Premiere Performance at the Vancouver Playhouse 1991
Concept development and consultation: Doreen Jensen, Gitksan artist and writer, Michael Ames, Director of the Museum of Anthropology at the University of British Columbia and Karen Jamieson
Dancers: Byron Chief Moon, Denise Lonewalker, Virginia Corcoran, Allan Dobbs, Catherine Lubinsky, Hiromoto Ida, Maureen Adam, Charlene Aleck, Kay Huang, Andrew Olewine, Karen Jamieson
Music: Jeff Corness
Costume: Susan Berganzi
Choreography: Karen Jamieson in collaboration with Gitksan artist and consultant Alice Jeffrey and Salish artist and performer Evan Adams and Kenneth Harris, Halbwegath, hereditary chief of the Fireweed clan of the Gitk'san Nation
Songs: Alice Jeffrey
Storyteller: Kenneth Harris, Halbwegath, hereditary chief of the Fireweed clan of the Gitksan Nation
Mixk’ Aax was forerunner to Gawa Gyani. At the time of the premiere of the work, we still had not received permission to name our choreography Gawa Gyani. Permission was required, by Gitksan law, from the House of G’onou and Edgar Good, who owned this hereditary name and Nox Nox spirit of the same name. The whole piece was focused on this concept of Gawa Gyani, meaning a ceremony whereby two sides come together to resolve important differences in a neutral space. But without permission, we could not use the name.

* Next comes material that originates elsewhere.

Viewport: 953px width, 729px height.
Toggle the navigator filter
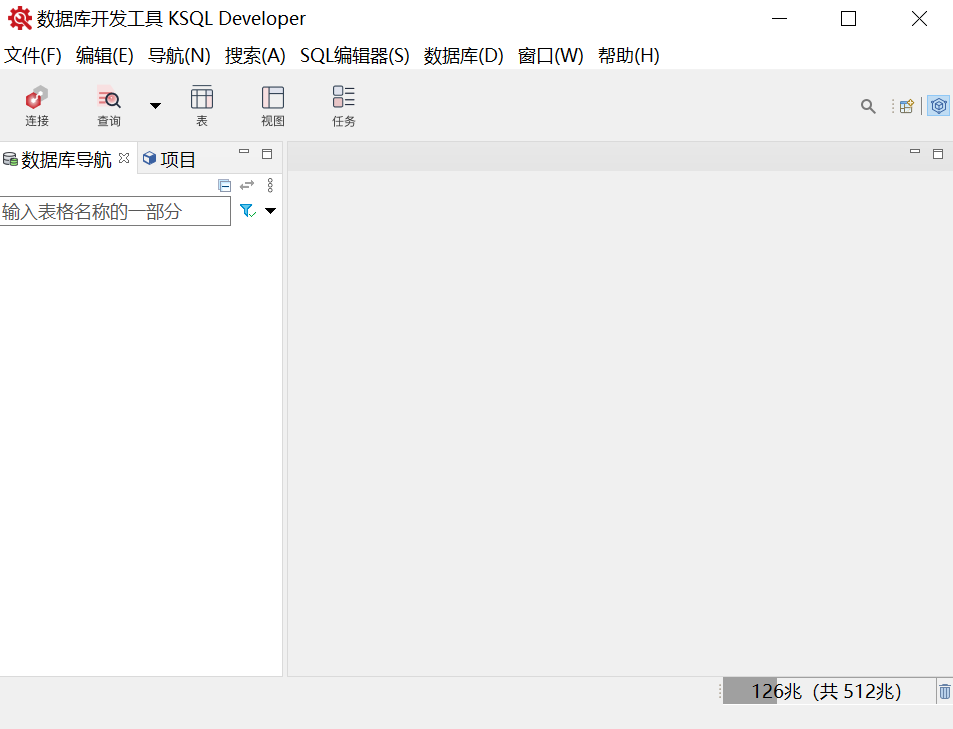(246, 211)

So Ken Harris found another word, Mixk’Aax, with a similar meaning. This word was not owned and we used that for the performance at the Vancouver Playhouse. After this performance, Ken Harris and I traveled to Kitwancool to visit Edgar Good and his brother Godfrey Good, head of the house of Gonou to further our request and provide assurance of right action and integrity in our use of the name. Soon after this we received permission to use the name and the work Mixk’Aax was further developed to include the dancers of Damelehamid, and became Gawa Gyani.

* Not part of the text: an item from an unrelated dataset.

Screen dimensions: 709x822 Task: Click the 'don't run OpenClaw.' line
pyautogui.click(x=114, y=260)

This work was the first step in a series of cross-cultural collaborative works undertaken over the next decade.
Translation of word Mixk’Aax by Gyologyet (Mary McKenzie), Wilp Gyologyet, Lax Gibou early 1980s,
Addressing Gitxsan language interpreter training class, Gitanmaax Hall
(translated by Barbara Sennott, December 5, 2002)

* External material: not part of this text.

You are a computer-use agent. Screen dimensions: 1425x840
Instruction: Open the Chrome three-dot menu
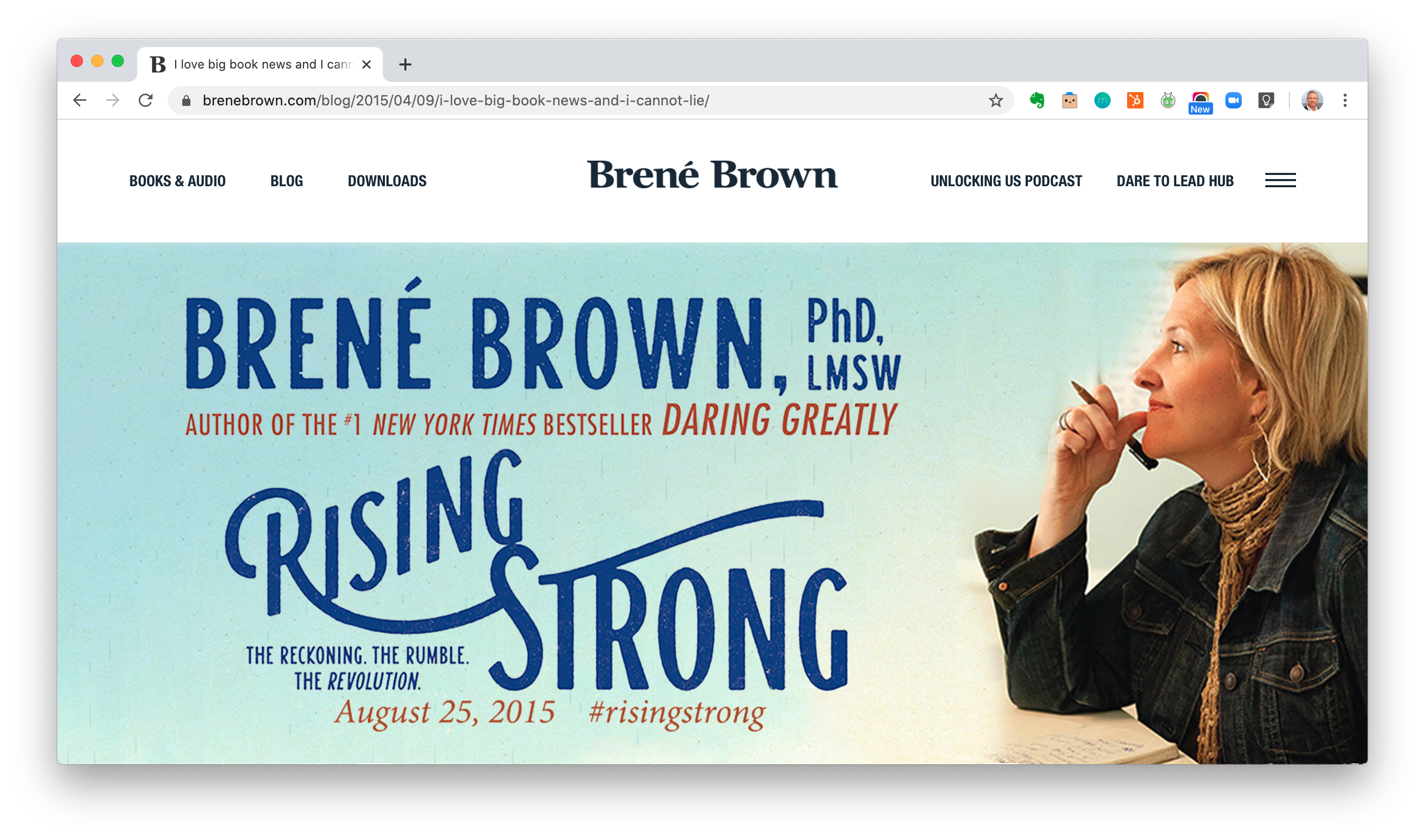point(1345,100)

If you send somebody to go and get him, then you have to wait for that person. That chief has to give his answer, whether or not he is coming. If not, well you start without him. But if he is coming you wait. If he comes after the food is served, he is gluk. He has to put on a feast for his embarrassment for being late. That’s why, when the call comes to you, you’ve got to be there. If they take mixk’aax to you, if for some reason you don’t feel right about something, then you have to accept that because the mixk’aax is so valuable. Then, after a time, you have put on a mixk’aax feast and you have to say why you didn’t want to go. If you are in a meeting and you get upset about something and you slam the door, they have to go to you and ask you what the problem is. You have to put on a little smoker like, just so you accept their gratitude to you.